- **CONSEGNA 1**: Secondo il testo fornito, in quale anno l'arcivescovo Lefebvre consacrò i quattro vescovi?

- **TESTO FORNITO**:
▬▬▬

Pubblichiamo un estratto della lettera aperta ai vescovi cattolici, con cui il Papa risponde ad alcune "veementi" critiche ricevute in merito alla revoca della scomunica a quattro vescovi "lefebvriani". Le evidenziazioni in grassetto sono nostre. Il testo integrale è sul sito della Santa Sede.
Cari confratelli nel ministero episcopale!
La remissione della scomunica ai quattro vescovi, consacrati nell'anno 1988 dall'arcivescovo Lefebvre senza mandato della Santa Sede, per molteplici ragioni ha suscitato all'interno e fuori della Chiesa cattolica una discussione di una tale veemenza quale da molto tempo non si era più sperimentata. Molti vescovi si sono sentiti perplessi davanti a un avvenimento verificatosi inaspettatamente e difficile da inquadrare positivamente nelle questioni e nei compiti della Chiesa di oggi.

▬▬▬

- **CONSEGNA 2**: Riporta senza modifiche le righe dei record dalla riga che contiene "Point to the DE" fino alla riga che contiene "pos(65,233)", compresa quest'ultima.

- **DATI DELL'ESERCIZIO**:
▬▬▬

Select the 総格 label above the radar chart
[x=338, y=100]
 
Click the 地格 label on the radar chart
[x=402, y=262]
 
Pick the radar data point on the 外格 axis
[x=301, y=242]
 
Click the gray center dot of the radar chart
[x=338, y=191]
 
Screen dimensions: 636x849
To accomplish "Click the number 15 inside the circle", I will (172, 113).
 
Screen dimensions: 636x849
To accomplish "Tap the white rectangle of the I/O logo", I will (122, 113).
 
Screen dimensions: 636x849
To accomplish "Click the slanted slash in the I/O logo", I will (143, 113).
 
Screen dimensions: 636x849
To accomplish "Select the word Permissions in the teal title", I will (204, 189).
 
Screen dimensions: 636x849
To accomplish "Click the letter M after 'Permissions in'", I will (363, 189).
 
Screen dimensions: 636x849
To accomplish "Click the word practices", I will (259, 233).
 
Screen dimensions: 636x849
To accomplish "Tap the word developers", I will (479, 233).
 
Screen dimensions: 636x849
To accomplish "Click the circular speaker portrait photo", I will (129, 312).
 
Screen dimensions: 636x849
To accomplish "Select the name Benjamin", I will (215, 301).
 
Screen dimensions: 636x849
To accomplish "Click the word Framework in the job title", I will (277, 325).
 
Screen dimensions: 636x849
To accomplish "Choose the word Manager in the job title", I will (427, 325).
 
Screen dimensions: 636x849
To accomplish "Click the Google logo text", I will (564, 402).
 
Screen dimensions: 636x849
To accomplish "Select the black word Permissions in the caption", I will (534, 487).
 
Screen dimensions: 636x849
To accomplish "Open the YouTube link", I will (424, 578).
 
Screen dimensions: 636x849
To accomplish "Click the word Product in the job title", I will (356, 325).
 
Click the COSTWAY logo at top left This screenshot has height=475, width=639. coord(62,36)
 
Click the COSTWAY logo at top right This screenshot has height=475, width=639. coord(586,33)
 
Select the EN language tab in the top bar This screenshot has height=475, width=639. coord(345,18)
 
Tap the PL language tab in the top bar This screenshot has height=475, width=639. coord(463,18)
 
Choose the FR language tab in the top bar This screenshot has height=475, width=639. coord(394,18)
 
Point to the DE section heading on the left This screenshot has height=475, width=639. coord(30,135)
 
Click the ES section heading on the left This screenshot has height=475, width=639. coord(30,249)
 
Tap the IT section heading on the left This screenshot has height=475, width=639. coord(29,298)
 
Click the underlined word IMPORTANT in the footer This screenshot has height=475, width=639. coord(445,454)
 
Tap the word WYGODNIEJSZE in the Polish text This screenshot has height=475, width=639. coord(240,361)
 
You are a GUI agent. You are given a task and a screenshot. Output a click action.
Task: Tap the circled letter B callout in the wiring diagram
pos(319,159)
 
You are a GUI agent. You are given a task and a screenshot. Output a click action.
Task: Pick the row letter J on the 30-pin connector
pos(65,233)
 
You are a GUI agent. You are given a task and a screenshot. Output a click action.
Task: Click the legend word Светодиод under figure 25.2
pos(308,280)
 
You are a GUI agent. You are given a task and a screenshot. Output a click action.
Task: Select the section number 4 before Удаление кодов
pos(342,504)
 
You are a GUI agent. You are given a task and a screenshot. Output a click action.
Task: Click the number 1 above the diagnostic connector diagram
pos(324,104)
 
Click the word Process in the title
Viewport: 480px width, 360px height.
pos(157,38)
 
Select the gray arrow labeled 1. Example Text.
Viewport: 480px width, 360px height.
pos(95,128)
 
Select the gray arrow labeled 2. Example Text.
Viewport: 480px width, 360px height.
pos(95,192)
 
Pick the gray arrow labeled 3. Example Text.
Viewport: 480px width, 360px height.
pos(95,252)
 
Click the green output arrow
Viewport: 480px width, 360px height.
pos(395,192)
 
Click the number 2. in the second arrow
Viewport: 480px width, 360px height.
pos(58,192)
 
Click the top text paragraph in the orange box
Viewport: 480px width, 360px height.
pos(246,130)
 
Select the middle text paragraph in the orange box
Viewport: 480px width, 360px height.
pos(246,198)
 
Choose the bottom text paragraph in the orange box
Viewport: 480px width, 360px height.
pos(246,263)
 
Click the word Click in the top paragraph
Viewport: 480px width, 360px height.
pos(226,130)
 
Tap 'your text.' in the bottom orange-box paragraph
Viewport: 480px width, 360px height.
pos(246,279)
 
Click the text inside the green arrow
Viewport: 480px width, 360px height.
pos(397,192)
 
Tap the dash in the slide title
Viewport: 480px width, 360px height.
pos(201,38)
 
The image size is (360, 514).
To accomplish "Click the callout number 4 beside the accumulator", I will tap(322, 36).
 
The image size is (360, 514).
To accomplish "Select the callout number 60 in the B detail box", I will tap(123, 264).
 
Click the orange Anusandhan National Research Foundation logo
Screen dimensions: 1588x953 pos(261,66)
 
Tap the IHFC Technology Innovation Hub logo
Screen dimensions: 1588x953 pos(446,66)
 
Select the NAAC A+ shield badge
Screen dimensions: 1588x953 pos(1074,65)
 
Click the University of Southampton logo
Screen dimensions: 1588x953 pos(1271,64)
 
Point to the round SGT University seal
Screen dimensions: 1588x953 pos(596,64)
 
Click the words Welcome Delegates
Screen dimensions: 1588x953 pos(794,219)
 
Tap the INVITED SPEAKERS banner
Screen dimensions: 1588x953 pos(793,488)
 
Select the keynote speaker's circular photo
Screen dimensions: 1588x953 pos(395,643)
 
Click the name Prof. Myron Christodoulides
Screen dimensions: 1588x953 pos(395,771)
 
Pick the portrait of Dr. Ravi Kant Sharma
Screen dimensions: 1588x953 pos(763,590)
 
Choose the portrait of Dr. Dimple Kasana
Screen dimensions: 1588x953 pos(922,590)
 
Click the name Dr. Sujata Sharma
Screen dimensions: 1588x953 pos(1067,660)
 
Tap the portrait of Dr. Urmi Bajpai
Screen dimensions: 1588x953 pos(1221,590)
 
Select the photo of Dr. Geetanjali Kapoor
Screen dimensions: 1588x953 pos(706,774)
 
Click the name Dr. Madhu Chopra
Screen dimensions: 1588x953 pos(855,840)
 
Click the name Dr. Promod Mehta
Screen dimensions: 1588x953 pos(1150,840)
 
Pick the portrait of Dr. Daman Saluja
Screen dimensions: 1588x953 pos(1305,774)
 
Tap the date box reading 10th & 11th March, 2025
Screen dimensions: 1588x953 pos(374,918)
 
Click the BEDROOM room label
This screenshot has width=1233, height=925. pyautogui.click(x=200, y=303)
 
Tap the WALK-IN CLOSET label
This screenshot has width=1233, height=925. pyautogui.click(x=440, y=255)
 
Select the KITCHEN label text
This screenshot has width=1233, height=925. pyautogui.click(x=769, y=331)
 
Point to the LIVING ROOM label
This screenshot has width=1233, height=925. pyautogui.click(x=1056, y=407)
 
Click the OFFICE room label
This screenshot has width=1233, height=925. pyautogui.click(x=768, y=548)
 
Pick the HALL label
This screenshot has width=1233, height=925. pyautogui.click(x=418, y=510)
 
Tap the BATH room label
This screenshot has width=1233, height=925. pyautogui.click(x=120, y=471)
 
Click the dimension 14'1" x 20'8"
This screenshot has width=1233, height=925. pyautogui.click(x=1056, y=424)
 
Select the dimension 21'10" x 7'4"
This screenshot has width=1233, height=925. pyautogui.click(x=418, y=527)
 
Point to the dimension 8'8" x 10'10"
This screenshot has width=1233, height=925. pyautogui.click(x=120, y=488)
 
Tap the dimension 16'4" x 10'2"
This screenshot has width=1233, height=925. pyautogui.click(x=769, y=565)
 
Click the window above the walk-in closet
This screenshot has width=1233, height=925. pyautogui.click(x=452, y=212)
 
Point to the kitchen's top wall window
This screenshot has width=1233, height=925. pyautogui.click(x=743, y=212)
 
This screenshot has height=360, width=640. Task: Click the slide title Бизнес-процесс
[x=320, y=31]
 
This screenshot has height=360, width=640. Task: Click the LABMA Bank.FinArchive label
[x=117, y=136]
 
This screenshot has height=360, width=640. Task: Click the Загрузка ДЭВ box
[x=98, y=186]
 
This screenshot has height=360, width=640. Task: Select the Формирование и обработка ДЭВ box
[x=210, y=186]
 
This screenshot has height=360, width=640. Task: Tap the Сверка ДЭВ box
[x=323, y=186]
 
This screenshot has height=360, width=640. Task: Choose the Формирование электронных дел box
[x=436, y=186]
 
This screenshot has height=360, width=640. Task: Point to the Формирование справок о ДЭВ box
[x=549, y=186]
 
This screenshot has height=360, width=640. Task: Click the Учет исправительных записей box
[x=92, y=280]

▬▬▬

- **RISPOSTA 1**: Nel 1988.

- **RISPOSTA 2**:
Point to the DE section heading on the left This screenshot has height=475, width=639. coord(30,135)
 
Click the ES section heading on the left This screenshot has height=475, width=639. coord(30,249)
 
Tap the IT section heading on the left This screenshot has height=475, width=639. coord(29,298)
 
Click the underlined word IMPORTANT in the footer This screenshot has height=475, width=639. coord(445,454)
 
Tap the word WYGODNIEJSZE in the Polish text This screenshot has height=475, width=639. coord(240,361)
 
You are a GUI agent. You are given a task and a screenshot. Output a click action.
Task: Tap the circled letter B callout in the wiring diagram
pos(319,159)
 
You are a GUI agent. You are given a task and a screenshot. Output a click action.
Task: Pick the row letter J on the 30-pin connector
pos(65,233)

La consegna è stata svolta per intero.